**Telusuri Materi:**
(A) Menurut berita tentang Rifka Anita Duha, mengapa ia tewas di kubangan air itu?
(B) Kutip bagian berita tentang Rifka Anita Duha, mulai dari "Seperti diberitakan batamtoday, Rifka" sampai "kamu tinggal..bangun sayang...bangun...", tanpa mengubah satu kata pun.

**Kutipan Pilihan:**
---+---

Lulus Verifikasi Dewan Pers No.126/DP-Terverifikasi/K/X/2017

Sri Menjerit Histeris Lihat Rifka Terbujur Kaku

Kak, Bangun, Jangan Tinggalkan Mama...
Oleh : Ali
Rabu | 20-04-2011 | 21:05 WIB
Korban-Banjir.gif Honda-Batam

Korban Banjir - Jenazah Rifka Anita Duha, siswi SDN 06 Batam saat disemayamkan di rumahnya. Korban meninggal setelah terperosok dalam kubangan banjir di depan SMP Negeri 28 Batam pada Rabu, 20 April 2011. (foto: Ali)

Batam, Batamtoday - Kak, bangun, kak, kenapa kamu tinggalkan mama. Kak...biasanya kamu langsung pulang ke rumah. Kak,..suara tangis Sri terdengar pilu dan menyayat hati di hadapan jenasah putrinya, Rifka Anita Duha (15), yang biasa disapanya dengan sapaan: kakak.

Seperti diberitakan batamtoday, Rifka Anita Duha, tenggelam di sebuah kubangan air di lokasi SMPN 28 di kawasan Taman Raya, Batam Centre, yang memang sudah menjadi langganan banjir saat turun hujan. Siswa Kelas 6 SDN 06 Taman Raya itu, tewas karena kubangan air cukup dalam, dan dia tidak bisa berenang.

Rifka, saat itu bersama-sama dengan teman-temanya, sepulang mengikuti UAS (ujian akhir semester), berniat bermain ke rumah salah seorang teman mereka, Rufia, di perumahan Botania Raya. Bermaksud memperpendek jarak, Rifka bersama teman-temanya, Siti, Rianda, Palma, Dufa dan Rufia, memotong jalan, dan harus melintasi SMPN 28 yang sudah berubah menjadi kubangan air.

Kamu, jangan tinggalkan mama, kak...mama gak sanggup kamu tinggal..bangun sayang...bangun...

---+---

**Daftar Item:**

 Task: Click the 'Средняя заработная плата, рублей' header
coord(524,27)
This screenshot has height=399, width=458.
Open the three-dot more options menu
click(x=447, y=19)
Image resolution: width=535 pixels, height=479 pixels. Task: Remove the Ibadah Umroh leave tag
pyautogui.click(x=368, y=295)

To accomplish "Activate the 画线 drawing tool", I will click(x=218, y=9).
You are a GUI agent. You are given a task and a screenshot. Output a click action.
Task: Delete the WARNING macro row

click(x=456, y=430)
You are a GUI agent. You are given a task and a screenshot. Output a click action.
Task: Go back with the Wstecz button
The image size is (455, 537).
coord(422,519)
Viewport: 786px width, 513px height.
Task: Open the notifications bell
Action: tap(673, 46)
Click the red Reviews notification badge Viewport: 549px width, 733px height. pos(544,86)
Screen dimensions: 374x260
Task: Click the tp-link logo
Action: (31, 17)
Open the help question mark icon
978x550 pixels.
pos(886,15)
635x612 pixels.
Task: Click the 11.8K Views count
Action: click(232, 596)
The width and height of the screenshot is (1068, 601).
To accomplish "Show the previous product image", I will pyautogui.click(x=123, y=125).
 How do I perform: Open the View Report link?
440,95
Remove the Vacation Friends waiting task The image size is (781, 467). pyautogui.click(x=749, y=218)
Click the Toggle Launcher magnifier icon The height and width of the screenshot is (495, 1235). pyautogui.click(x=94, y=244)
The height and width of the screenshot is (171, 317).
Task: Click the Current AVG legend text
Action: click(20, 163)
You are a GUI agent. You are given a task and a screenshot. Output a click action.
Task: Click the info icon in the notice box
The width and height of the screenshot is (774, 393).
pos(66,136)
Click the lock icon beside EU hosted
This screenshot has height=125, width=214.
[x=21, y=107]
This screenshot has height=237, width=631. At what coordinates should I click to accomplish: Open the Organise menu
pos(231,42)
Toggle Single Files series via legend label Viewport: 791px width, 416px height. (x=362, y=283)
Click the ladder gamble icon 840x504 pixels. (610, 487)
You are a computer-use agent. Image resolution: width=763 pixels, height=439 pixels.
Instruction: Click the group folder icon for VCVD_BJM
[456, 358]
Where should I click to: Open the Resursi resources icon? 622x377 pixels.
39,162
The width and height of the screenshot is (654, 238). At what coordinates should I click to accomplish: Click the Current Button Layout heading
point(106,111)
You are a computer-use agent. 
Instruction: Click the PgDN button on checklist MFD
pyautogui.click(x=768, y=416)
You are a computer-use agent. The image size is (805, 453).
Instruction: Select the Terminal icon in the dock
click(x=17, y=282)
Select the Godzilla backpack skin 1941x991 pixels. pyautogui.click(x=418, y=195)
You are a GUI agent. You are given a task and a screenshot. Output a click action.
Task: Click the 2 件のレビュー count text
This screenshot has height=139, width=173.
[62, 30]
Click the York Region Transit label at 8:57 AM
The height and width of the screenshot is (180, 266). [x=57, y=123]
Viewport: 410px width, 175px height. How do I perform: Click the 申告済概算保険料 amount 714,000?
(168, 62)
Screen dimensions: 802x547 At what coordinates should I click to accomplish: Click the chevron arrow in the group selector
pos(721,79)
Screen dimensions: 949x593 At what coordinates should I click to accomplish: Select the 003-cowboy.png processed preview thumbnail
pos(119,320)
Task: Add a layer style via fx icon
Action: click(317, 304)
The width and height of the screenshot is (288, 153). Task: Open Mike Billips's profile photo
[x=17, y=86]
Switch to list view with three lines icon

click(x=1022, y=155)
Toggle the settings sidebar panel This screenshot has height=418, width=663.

---+---

**Jawaban Soal:**
(A) Karena kubangan air itu cukup dalam dan ia tidak bisa berenang.

(B)
Seperti diberitakan batamtoday, Rifka Anita Duha, tenggelam di sebuah kubangan air di lokasi SMPN 28 di kawasan Taman Raya, Batam Centre, yang memang sudah menjadi langganan banjir saat turun hujan. Siswa Kelas 6 SDN 06 Taman Raya itu, tewas karena kubangan air cukup dalam, dan dia tidak bisa berenang.

Rifka, saat itu bersama-sama dengan teman-temanya, sepulang mengikuti UAS (ujian akhir semester), berniat bermain ke rumah salah seorang teman mereka, Rufia, di perumahan Botania Raya. Bermaksud memperpendek jarak, Rifka bersama teman-temanya, Siti, Rianda, Palma, Dufa dan Rufia, memotong jalan, dan harus melintasi SMPN 28 yang sudah berubah menjadi kubangan air.

Kamu, jangan tinggalkan mama, kak...mama gak sanggup kamu tinggal..bangun sayang...bangun...